## Requirement
Further down are entries; set down exactly and only the lines from the one with "Choose Copy from the options menu" up to and including the one with "This screenshot has width=999, height=436.", dropping each picture.

## Source material
----------------
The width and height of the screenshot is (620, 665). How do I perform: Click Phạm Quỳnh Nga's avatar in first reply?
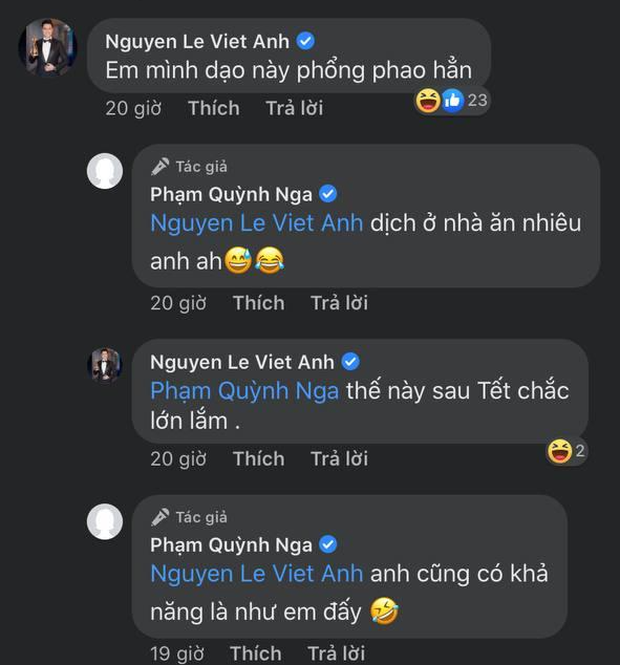[105, 172]
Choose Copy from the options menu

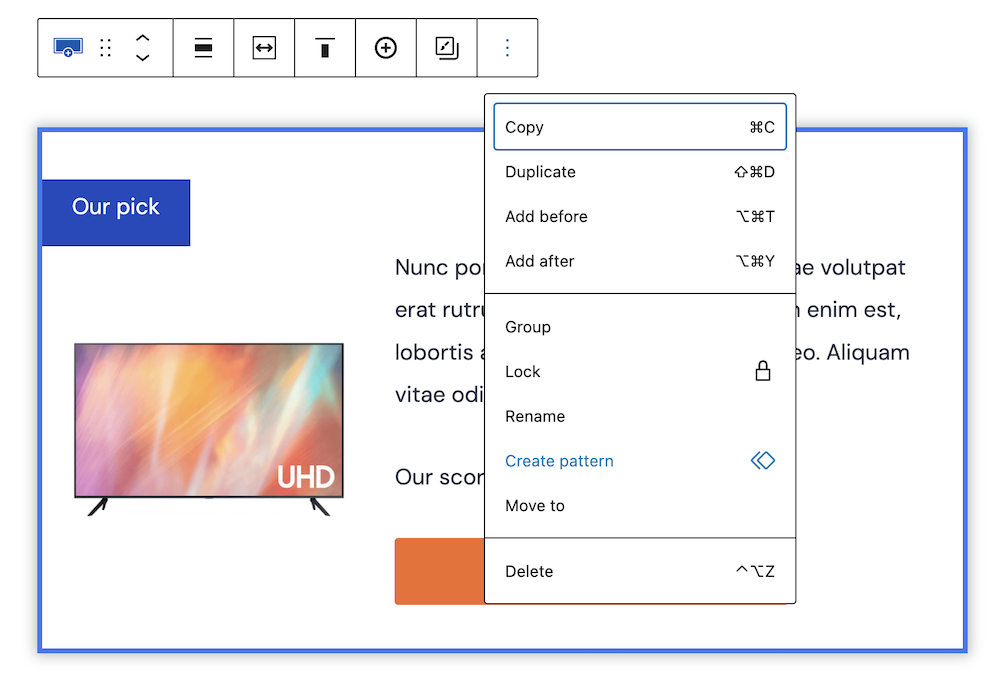(640, 127)
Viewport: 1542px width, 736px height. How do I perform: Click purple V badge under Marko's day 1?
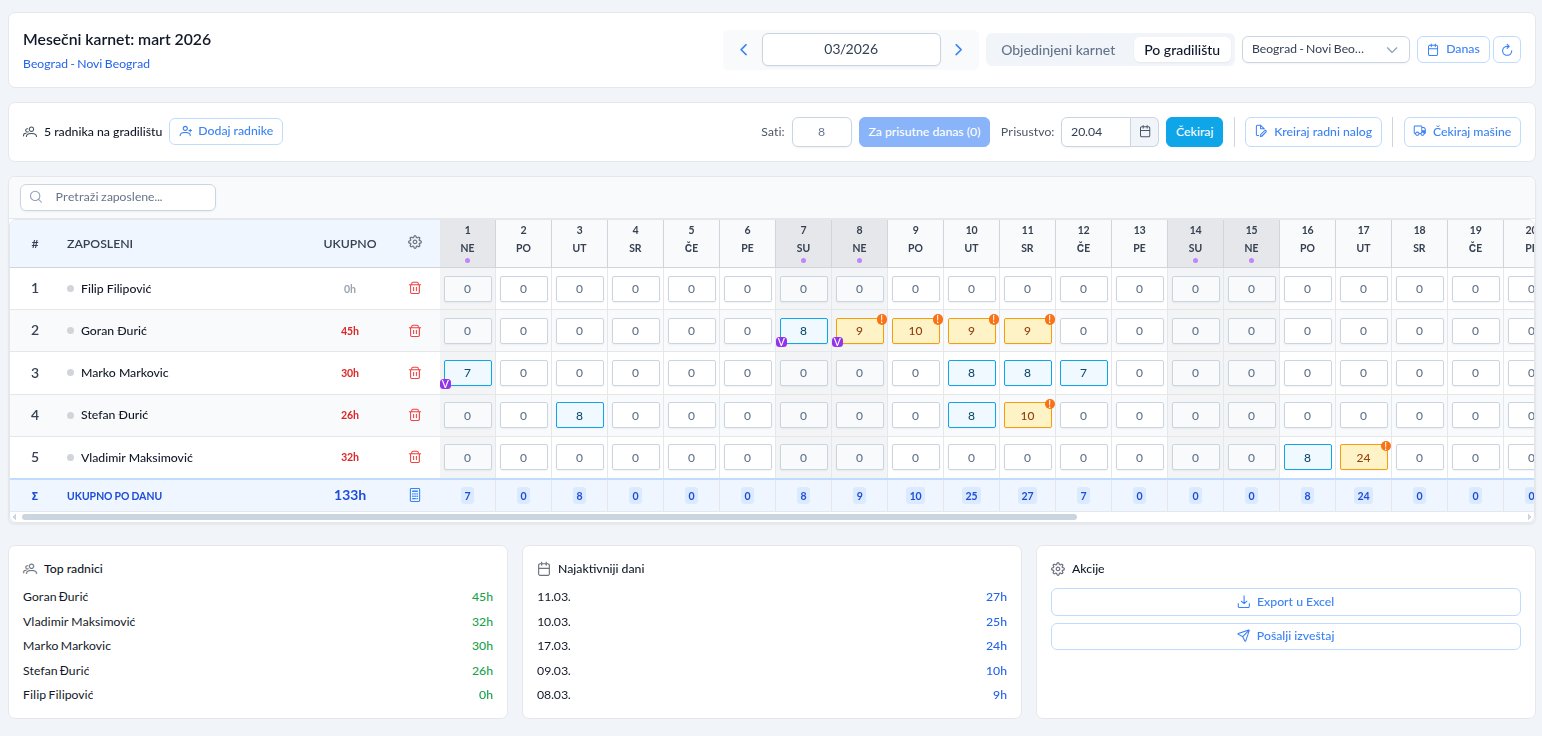pyautogui.click(x=445, y=384)
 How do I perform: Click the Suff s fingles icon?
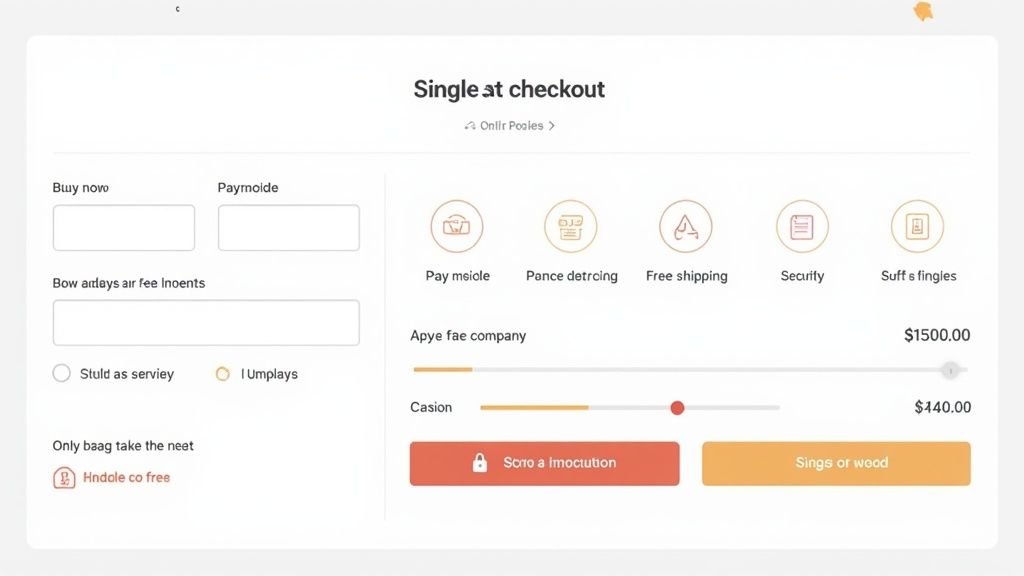(x=917, y=226)
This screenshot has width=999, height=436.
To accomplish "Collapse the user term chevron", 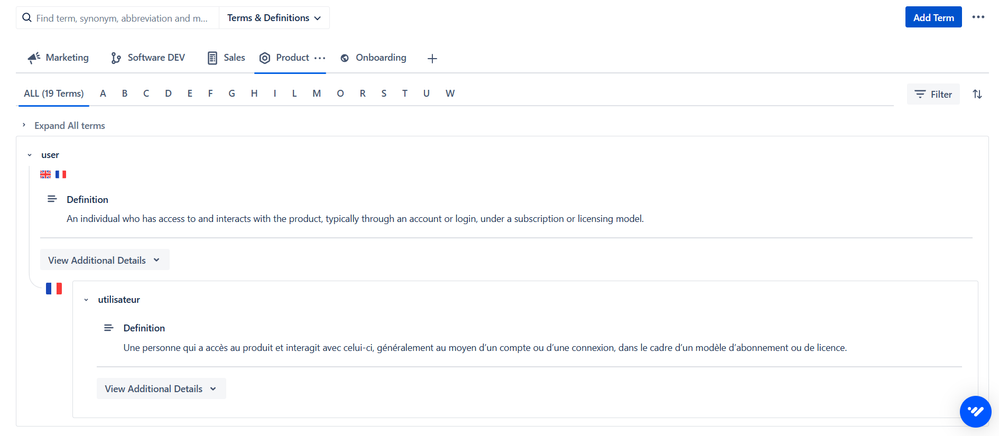I will coord(29,155).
----------------
## Result for this exercise
Choose Copy from the options menu

(640, 127)
Viewport: 1542px width, 736px height. How do I perform: Click purple V badge under Marko's day 1?
pyautogui.click(x=445, y=384)
 How do I perform: Click the Suff s fingles icon?
(x=917, y=226)
This screenshot has width=999, height=436.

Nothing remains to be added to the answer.